• Work instructions
Continue the newsletter excerpt about the pearlhead plant from its final sentence.

*** Excerpted passage ***

Excerpts from Jim Conrad's
Naturalist Newsletter
from the February 11, 2018 Newsletter issued from Rancho Regenesis in the woods ±4kms west of Ek Balam Ruins; elevation ~40m (~130 ft), N20.876°, W88.170°; north-central Yucatán, MÉXICO
PEARLHEAD
Enmeshed among weeds overgrowing one of the rancho's fences, in a fairly shaded spot, was a head-high plant so spindly and leggy that it was hardly visible amid all the visual clutter. I'd not notice it until now, but now its small, white flowering heads caught my attention. Below, you can see a sprig removed from the weedy tangle
Notice that leaves arise opposite one another on the stiff, slender stems, and the leaves themselves are strongly three-nerved. The flowering heads reside at the tips of long, slender, stiff peduncles. A tip is shown close-up below:
There you see three flowers of the type produced in the big Composite or Sunflower Family, the Asteraceae. When we think of that family usually we visualize something like sunflowers or asters, where each flower is composed of two kinds of florets -- petal-like ray florets surrounding and "eye" composed of cylindrical disc florets tightly packed in the flower's center. Some composite flowers, however, such as those of dandelions and lettuce plants, only produce ray florets, while others, such as the eupatoriums and horseweed bear only disc florets. In the picture we see three flowers consisting only of disc florets. The narrow, green, sharply tipped items beneath each cluster of disc florets are bracts constituting the flowers' involucre.

*** End of Excerpted passage ***
*** Stored data ***

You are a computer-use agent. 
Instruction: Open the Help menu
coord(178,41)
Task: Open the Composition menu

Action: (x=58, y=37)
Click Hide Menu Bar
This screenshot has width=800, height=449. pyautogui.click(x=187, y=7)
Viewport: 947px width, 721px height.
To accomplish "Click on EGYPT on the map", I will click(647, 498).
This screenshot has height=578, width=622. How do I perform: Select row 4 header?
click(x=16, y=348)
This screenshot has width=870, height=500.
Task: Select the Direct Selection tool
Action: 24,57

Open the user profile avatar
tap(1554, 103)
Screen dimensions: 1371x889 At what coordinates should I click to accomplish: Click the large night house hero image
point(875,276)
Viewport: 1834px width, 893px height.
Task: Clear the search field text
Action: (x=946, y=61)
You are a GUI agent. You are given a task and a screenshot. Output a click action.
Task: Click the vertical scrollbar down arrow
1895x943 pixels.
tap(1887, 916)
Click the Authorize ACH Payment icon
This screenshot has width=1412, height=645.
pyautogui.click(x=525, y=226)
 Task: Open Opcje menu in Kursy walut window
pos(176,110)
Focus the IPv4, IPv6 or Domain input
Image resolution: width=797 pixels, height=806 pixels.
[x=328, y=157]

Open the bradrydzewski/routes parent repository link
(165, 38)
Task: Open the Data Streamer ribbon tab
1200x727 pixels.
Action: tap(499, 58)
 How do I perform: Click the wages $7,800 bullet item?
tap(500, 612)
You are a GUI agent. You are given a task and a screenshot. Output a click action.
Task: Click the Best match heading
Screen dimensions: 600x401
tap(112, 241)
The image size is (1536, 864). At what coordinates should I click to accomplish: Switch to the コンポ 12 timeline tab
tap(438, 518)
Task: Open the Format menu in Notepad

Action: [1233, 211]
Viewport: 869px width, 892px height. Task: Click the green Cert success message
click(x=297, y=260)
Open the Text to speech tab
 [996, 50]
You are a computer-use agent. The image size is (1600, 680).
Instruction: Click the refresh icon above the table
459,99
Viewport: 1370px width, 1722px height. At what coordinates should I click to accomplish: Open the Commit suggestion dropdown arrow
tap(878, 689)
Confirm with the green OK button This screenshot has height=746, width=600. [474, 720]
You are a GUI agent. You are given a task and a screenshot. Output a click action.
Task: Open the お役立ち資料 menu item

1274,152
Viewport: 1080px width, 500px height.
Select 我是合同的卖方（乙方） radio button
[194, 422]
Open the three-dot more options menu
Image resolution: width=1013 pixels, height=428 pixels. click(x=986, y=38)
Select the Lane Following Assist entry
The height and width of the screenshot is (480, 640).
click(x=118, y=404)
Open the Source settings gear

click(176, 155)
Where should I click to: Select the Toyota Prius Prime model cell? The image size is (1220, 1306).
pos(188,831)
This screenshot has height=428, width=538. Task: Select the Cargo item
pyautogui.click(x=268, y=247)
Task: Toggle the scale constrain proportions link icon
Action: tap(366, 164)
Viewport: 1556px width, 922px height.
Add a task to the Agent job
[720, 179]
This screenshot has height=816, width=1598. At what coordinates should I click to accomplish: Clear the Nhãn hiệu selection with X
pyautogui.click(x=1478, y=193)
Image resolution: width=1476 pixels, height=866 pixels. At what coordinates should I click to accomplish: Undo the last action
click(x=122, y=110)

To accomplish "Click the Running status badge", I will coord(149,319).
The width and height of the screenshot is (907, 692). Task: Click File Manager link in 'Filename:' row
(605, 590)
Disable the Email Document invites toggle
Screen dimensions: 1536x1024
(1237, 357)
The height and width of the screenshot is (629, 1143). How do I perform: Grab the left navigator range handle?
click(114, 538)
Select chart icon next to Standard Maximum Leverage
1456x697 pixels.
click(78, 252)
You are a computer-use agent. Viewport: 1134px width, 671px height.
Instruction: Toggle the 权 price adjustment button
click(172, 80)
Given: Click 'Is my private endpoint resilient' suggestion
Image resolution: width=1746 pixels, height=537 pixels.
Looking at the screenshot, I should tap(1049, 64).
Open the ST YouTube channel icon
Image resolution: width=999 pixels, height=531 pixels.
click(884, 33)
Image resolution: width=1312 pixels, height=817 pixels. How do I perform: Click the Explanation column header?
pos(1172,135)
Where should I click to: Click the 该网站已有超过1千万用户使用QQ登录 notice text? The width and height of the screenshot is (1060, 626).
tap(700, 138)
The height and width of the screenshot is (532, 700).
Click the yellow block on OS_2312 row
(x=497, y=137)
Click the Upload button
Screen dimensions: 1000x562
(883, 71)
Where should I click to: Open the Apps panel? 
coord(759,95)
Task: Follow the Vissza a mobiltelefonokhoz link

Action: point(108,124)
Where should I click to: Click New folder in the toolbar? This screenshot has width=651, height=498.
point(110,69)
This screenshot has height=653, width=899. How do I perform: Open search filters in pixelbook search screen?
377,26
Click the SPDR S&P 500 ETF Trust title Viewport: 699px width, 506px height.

*** End of Stored data ***

• Answer space
Above we see the top of one of these clusters showing tiny, white, disc-floret corollas, each with five back-turned lobes. The Composite Family is so huge and diverse that for a solid identification often you need to break open a flower to see how things are constructed inside. This plant's interior anatomy is on display below:
Good field marks to notice are that the platform on which the disc florets arise, instead of being flat or somewhat convex, is tall and slender, or "columnar." The cypsela-type fruits are black at maturity, and the base of each floret is partly surrounded by a greenish, scoop-like bract called a palea.
With all these fine field marks it was easy enough to determine that our plant is ISOCARPHA OPPOSITIFOLIA, distributed from Texas south through Mexico and Central America to northern South America. Occurring in Texas, it's been bestowed with the English name Rio Grande Pearlhead. However, the Rio Grande lies at the extreme northern fringe of this widely distributed tropical American plant, so here we'll just call it Pearlhead.
Though any weed can be considered as a first responder working hard to save and bring back to life injured natural communities and mistreated soil, the only compliment I can find humans giving it is that it's attractive to certain pollinators.